Новенькому несколько раз повезло. Кот был молодой и отвлекался на других тараканов. Только вечно везти не может. Догнал, прижал лапой. Отпустил, играясь, а потом снова прижал. Всё, конец новенькому. Как его – Александр. Ох, какое длинное имя. Пока его вспомнишь, уже коту достанешься.
Хрусть. Это кот раскусил Александра и начал жевать. Мерзкий звук. И кот мерзкий. Рыжий и пушистый. Вся квартира в шерсти. Как бы самый маленький человек аллергию не заработал. Ещё слово. Что означает? Плохое? Откуда берутся эти слова.
Кот новенького сгрыз. Так им писателям и надо. Писатель? Как уже достали эти непонятные слова.
Суицид – высшая форма самокритики.
– Ваше полное имя, фамилия, отчество? – опер на зоне был молоденький. Пухлые щёчки. Нос картошкой. И ни одной морщины на лбу. Не думает. Не морщит лоб. Не мешают ему спать проблемы.
– Александр Исаевич Солженицын.
– Вот тут написано: «Отец – Исаакий Семёнович Солженицын». Под еврея косите. Думаете в Израиль свалить. Ну, теперь не скоро. Что там в приговоре? Семь лет. Мало. Доброе у нас государство. За изнасилование школьницы семь лет. Была бы моя воля, я бы тебя, Исаич, шлёпнул не раздумывая. Мразь. Ну, ничего. На зоне таких любят. Ещё проживи эти семь годков. Сколько тебе лет.
– Сорок девять.
– О, твою ж! Отец белый офицер. Ясно в кого сынок.
– Он просто офицер, не белый. Воевал на Первой Мировой.
– Ты, поговори, сучок. Белый, царский. В чём разница? Шлёпнули ведь в восемнадцатом.
– Он погиб во время охоты. Несчастный случай, – в потухшем взгляде заключённого на миг вспыхнула искорка.
– Ты, что мразь, насильник хренов, педофил вонючий, меня сейчас за царизм агитировать будешь. Давай-ка мы твоё пребывание у нас с десяти суток карцера начнём. Вязивской! Отправь в карцер. В угловую. Там попрохладней. Пусть охолонёт чуток. Разговорчивый больно. Писатель.
– Стоять. Лицом к стене. Руки за спину, – тот самый Вязивской зазвенел ключами.
Какое неприятное лицо у человека. Гордится своей должностью попкаря? Так и представил себе Солженицын, сидит этот, и, высунув язык, вечером журнал заполняет. Отчёт пишет. Всё спокойно во вверенном блоке. Попишет и представит себя хозяином гарема. Юнец прыщавый.

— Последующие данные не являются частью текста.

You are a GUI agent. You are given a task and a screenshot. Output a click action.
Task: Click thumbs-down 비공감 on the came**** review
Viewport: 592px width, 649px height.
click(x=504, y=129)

Лязгнул засов. Дверь открылась.
– Проходим. Подъём в шесть.
Дверь закрылась и снова лязг засова. Он привык уже. Десятки допросов в тюрьме. Десятки «походов» в санчасть. Его не били. Палачи не били. Немного в первые дни сами заключённые. Ещё бы такая статья. Он кричал, что он не виновен. Что это всё происки сталинских палачей. За Сталина побили отдельно. Нравится уркам кровавый тиран. Что-то кололи в вену. Сажали в одиночку, и привязывали к шконке, и включали прибор непонятный. И начинала раскалываться голова, и хотелось убежать, и зарыться в землю. Чтобы не слышать. Чтобы не чувствовать. Он терял сознание. Приходил палач в белом халате и снова делал укол. Потом допросы. И всегда включена телекамера. И крутится катушка на магнитофоне. Солженицын сломался на второй неделе. Подписал ложь про изнасилование. Думал, всё, отстанут. Дудки. Только усилили пытки, только больше уколов. Майор красноносый сказал: «Будет суд, если на суде он всё подтвердит, то вот тогда всё и закончится». Подтвердил. Почти не помнил суд. Как в тумане. Розовом тумане. Почти каждый день носом стала идти кровь.